Our Model System

is the unicellular green alga Chlamydomonas reinhardtii (Chlamy). Chlamy has been used since many decades as a model system to understand various aspects of cell and molecular biology. All three genomes (nuclear, chloroplast and mitochondrial) are sequenced and can be transformed. Tools for genome engineering (CRISPR/Cpf1) and synthetic biology are established and a library of ~60.000 indexed mutants is available. The organism has a generation time of ~8 h and can be grown on simple media to high densities.

Our high-tech toys

Of course we have all standard equipment available for molecular biology and protein biochemistry work. On top of that, we have some high-tech toys, including two Biostream photobioreactors. These allow the controlled growth of microalgal cultures in turbidostat mode over weeks. We can apply various light, temperature, and CO2 regimes and monitor pH, dissolved O2, and O2/CO2 in the exhaust gas. Moreover, we have an ABSciex Triple-TOF 6600 mass spectrometer coupled to an ekspert nanoLC 425, which we use primarily for the quantitative analysis of proteome dynamics and protein-protein interactions (see Center for MS Analytics).   

Research projects

I. The chloroplast as a hub for acclimation (Within TRR 175 and SPP1927)
All organisms face changes in environmental conditions. This is particularly challenging for plants which as sessile organisms cannot escape environmental changes. Within the TRR 175 we investigate the role of the chloroplast as a hub for the sensing and signalling of changes in temperature and light. In this context, we investigate how changes in temperature and light affect chloroplast protein homeostasis. Specifically, we ask how challenges of chloroplast protein homeostasis are sensed and signalled to the nucleus and what kind of responses are implemented to ensure homeostasis.

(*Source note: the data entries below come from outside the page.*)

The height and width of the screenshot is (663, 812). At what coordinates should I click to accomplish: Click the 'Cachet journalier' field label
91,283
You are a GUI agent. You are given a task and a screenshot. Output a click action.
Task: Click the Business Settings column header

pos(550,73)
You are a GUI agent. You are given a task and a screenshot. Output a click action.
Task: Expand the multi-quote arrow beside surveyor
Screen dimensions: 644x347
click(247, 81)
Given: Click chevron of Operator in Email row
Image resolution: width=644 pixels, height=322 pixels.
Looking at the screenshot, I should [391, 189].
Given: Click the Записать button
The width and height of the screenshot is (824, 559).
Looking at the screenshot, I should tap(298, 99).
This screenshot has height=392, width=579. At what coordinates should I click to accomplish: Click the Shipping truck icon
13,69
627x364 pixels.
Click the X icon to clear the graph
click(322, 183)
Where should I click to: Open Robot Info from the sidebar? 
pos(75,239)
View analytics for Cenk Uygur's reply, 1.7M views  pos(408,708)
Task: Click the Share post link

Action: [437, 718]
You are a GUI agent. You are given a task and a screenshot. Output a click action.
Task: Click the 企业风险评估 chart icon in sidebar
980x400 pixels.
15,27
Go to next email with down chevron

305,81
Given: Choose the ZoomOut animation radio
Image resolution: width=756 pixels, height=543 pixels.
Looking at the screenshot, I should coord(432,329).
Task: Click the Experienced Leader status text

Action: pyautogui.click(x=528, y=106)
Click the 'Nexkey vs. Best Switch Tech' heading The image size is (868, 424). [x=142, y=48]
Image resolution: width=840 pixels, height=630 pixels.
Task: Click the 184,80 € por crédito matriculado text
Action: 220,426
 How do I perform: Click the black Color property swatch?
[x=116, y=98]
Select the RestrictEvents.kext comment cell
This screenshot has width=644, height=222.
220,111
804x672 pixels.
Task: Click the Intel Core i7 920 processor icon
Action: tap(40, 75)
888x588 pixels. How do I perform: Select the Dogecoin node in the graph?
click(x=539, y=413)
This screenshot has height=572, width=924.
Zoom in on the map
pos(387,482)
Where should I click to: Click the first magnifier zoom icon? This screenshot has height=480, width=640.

II. The role of VIPP1/2 in thylakoid membrane biogenesis (Within FOR2092)
Vesicle-inducing proteins in plastids (VIPPs) have been shown to be essential for the biogenesis of thylakoid membranes, as in vipp knockout mutants no thylakoid membranes are formed. We hypothesize that VIPPs play a role in organizing lipid microdomains in thylakoid membranes similar to the eisosomes in yeast plasma membranes. Eisosomes provide a specific lipid environment that is required for the proper functioning of membrane transporters. In thylakoid membranes, such a specific lipid environment might be important for the proper function of the Sec and TAT translocases, the Alb3 integrase as well as for other transporters in the thylakoid and envelope membranes. The goal of this project is to test this hypothesis.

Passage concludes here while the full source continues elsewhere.